Budget de la Sécurité sociale 2026 : la suspension des retraites divise l'Assemblée, cap sur le Sénat pour la suite
Le budget de la Sécurité sociale 2026 ravive les tensions politiques en France. L'Assemblée nationale adopte la suspension de la réforme des retraites, mais le débat se poursuit au Sénat.

A l’Assemblée nationale, le budget de la Sécurité sociale pour 2026 a ravivé d’avantage les fractures et dessiné des alliances inattendues. Entre les lignes d’un texte bousculé, la bataille des retraites a aimanté les positions, pendant que l’exécutif cherchait à éviter la censure et à tenir le calendrier.
Mercredi 12 novembre, les députés ont approuvé l’article 45 bis du PLFSS 2026, qui acte la suspension de la réforme des retraites jusqu’au 1er janvier 2028 : l’âge légal reste à 62 ans et 9 mois et la durée d’assurance à 170 trimestres. Dans la foulée, l’hémicycle a supprimé le gel 2026 des prestations sociales et des pensions (308 pour, 99 contre). A minuit, faute de vote global dans le délai de vingt jours, le gouvernement a appliqué l’article 47-1 et transmis le texte, enrichi des amendements adoptés, au Sénat. La suite se joue au Sénat.
PLFSS 2026, article 47-1 et cap sur le Sénat
Le vote sur la suspension a enregistré 255 voix pour et 146 contre, le reste s’étant abstenu. Les discussions ont été closes à l’heure butoir, et l’exécutif a annoncé l’envoi au Palais du Luxembourg d’un texte intégrant les amendements adoptés, conformément à l’article 47-1 qui fixe un délai de vingt jours à l’Assemblée nationale pour la première lecture.
« Mon groupe s’abstiendra, ce n’est pas de gaieté de cœur, mais avec lucidité », a déclaré Gabriel Attal, selon TF1info. Le MoDem a majoritairement suivi cette ligne, tandis qu’Horizons a annoncé voter contre. A l’autre extrémité, le Rassemblement national a soutenu la suspension, quand La France insoumise et les communistes ont voté contre. La droite sénatoriale a déjà indiqué vouloir détricoter le texte lors de la navette.

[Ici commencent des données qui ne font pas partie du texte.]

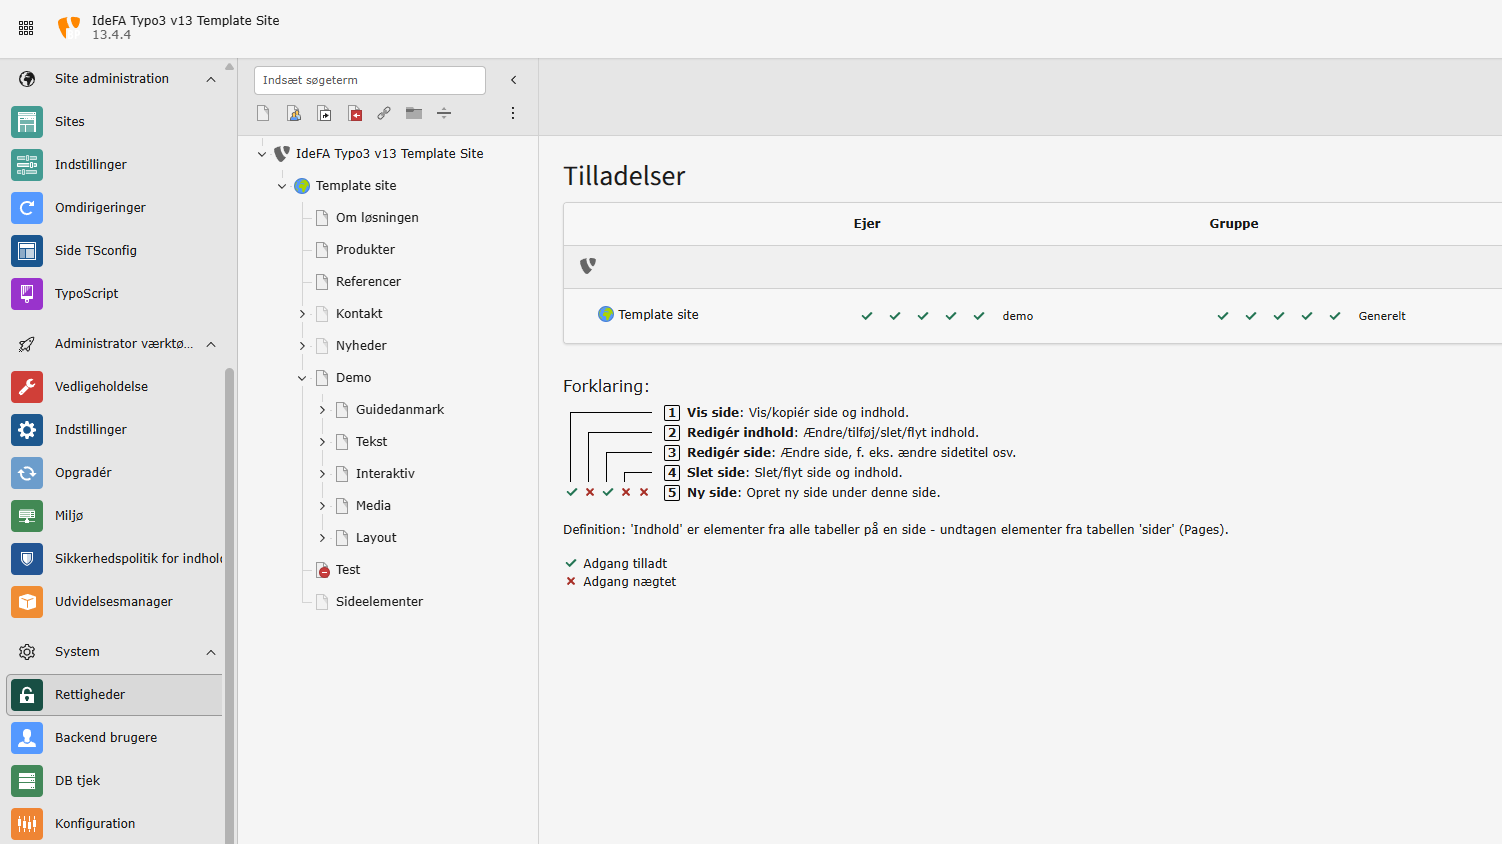Expand the Kontakt page in tree
1502x844 pixels.
302,314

Suspension des retraites : conséquences, clivages et mesures annexes
La suspension gèle l’âge légal à 62 ans et 9 mois et la durée à 170 trimestres jusqu’au 1er janvier 2028. Les personnes nées en 1964 partent trois mois plus tôt que prévu par la réforme de 2023, et celles nées au premier trimestre 1965 gagnent jusqu’à six mois, avec 170 trimestres requis. Un amendement du gouvernement élargit le périmètre aux carrières longues, aux catégories actives et super‑actives de la fonction publique, aux militaires au-delà de 15 ans de service, ainsi qu’aux assurés de Mayotte et de Saint‑Pierre‑et‑Miquelon. Au total, 3,5 millions de futurs retraités seraient concernés.
« Voter pour le décalage de la réforme des retraites, c’est voter pour la retraite à 64 ans », a affirmé Mathilde Panot. « Nous serons les seuls à être cohérents : nous allons voter pour suspendre la réforme Borne, en attendant son abrogation. Ce sera la marque de la constance et de la loyauté », a rétorqué Marine Le Pen. Côté chiffrage, la suspension « coûte 300 millions d’euros en 2026 et 1,9 milliard d’euros en 2027 », a indiqué Thibault Bazin. « Soit les personnes (concernées par la suspension) partiront trois mois avant avec la même retraite, soit elles partiront au même moment que ce qui était initialement prévu avec une pension supérieure », a expliqué Amélie de Montchalin. Dans le même budget, l’Assemblée a rejeté le gel 2026 des prestations et pensions (3,6 milliards d’euros en jeu selon le gouvernement) et adopté une taxe sur les boissons énergisantes alcoolisées, perçue au profit de la Caisse nationale de l’assurance maladie.